Work task —
Produce as output only the lines below starting at the line with "Puissance Parcs (podcast) (412, 404)" and continuing through the line with "Accueil (139, 1454)", each one exactly as written.

Source data:
+===+

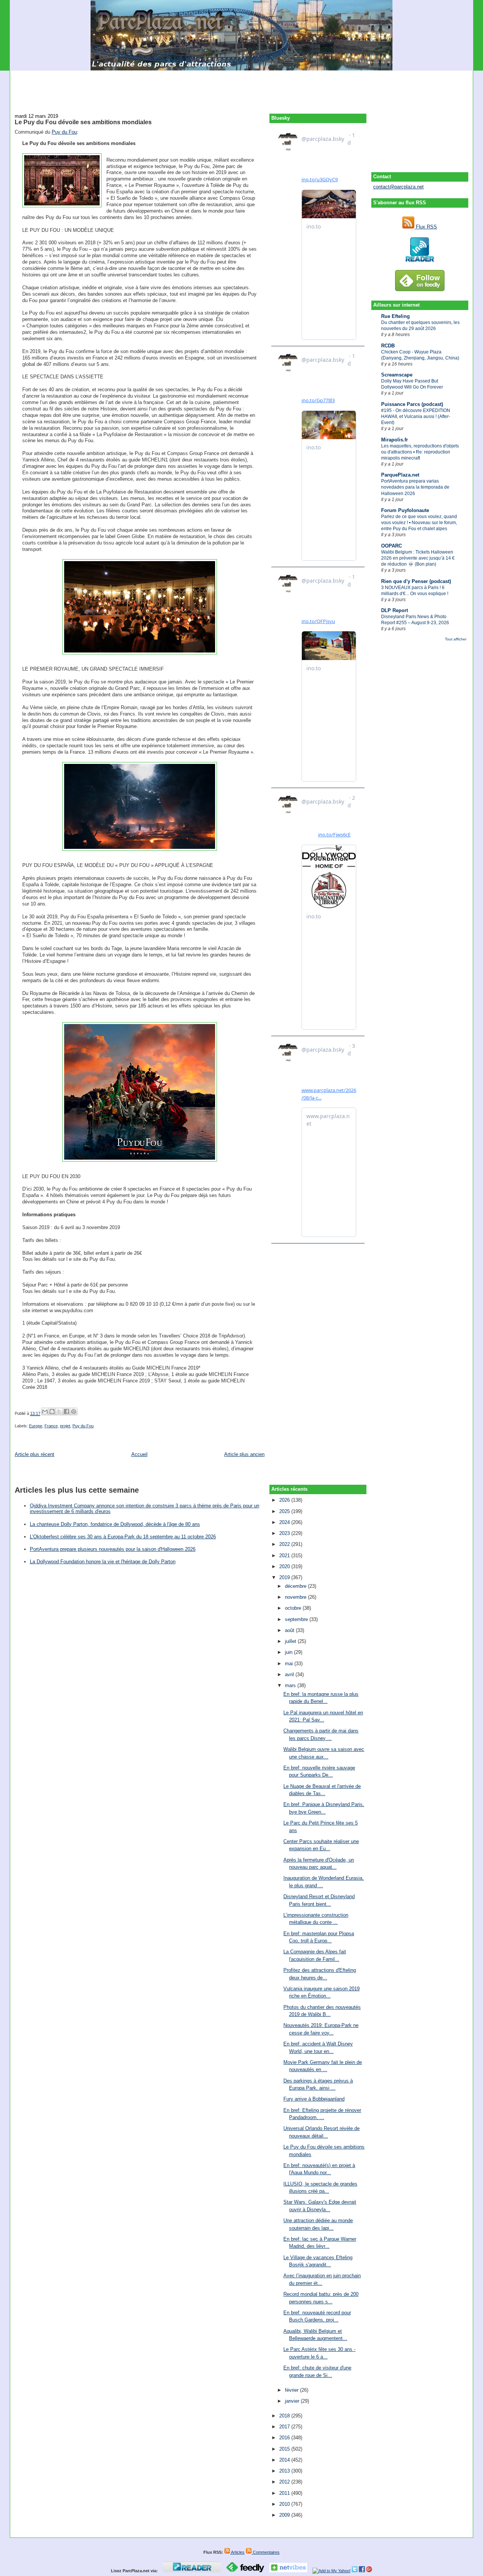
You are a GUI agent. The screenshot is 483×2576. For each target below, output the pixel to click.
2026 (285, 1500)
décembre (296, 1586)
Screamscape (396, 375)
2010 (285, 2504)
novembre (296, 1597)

+===+

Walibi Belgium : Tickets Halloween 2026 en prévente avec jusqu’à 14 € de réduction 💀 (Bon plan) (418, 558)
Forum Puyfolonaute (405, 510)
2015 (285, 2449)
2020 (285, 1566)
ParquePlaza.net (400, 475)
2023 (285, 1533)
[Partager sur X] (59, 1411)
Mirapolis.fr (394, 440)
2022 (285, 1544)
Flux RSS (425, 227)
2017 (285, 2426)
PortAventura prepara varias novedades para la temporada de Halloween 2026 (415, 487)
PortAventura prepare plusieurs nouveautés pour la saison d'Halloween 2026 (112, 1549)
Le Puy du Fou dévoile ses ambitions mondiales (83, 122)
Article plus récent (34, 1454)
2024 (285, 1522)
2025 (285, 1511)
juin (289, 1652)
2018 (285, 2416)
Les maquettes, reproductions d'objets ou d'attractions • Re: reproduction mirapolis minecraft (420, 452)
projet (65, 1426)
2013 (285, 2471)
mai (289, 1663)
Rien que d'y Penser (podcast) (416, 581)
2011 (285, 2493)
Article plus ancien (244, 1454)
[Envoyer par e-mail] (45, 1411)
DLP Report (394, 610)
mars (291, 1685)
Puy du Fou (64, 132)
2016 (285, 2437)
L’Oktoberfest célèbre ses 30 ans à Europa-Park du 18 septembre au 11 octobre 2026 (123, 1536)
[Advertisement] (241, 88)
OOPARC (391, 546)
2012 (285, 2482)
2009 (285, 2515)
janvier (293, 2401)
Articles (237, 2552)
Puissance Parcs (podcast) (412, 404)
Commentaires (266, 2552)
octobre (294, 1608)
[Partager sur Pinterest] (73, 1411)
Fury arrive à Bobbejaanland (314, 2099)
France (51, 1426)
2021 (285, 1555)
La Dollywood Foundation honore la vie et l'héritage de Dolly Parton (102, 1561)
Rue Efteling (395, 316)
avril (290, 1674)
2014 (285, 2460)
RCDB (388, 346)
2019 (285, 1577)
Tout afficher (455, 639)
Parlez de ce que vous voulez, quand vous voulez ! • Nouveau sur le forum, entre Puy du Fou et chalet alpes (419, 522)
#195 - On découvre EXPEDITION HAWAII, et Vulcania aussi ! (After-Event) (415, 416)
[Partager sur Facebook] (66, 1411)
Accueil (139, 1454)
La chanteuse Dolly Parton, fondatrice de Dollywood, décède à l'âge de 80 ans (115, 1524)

+===+

Solved exercise —
Puissance Parcs (podcast) (412, 404)
Commentaires (266, 2552)
octobre (294, 1608)
[Partager sur Pinterest] (73, 1411)
Fury arrive à Bobbejaanland (314, 2099)
France (51, 1426)
2021 (285, 1555)
La Dollywood Foundation honore la vie et l'héritage de Dolly Parton (102, 1561)
Rue Efteling (395, 316)
avril (290, 1674)
2014 (285, 2460)
RCDB (388, 346)
2019 (285, 1577)
Tout afficher (455, 639)
Parlez de ce que vous voulez, quand vous voulez ! • Nouveau sur le forum, entre Puy du Fou et chalet alpes (419, 522)
#195 - On découvre EXPEDITION HAWAII, et Vulcania aussi ! (After-Event) (415, 416)
[Partager sur Facebook] (66, 1411)
Accueil (139, 1454)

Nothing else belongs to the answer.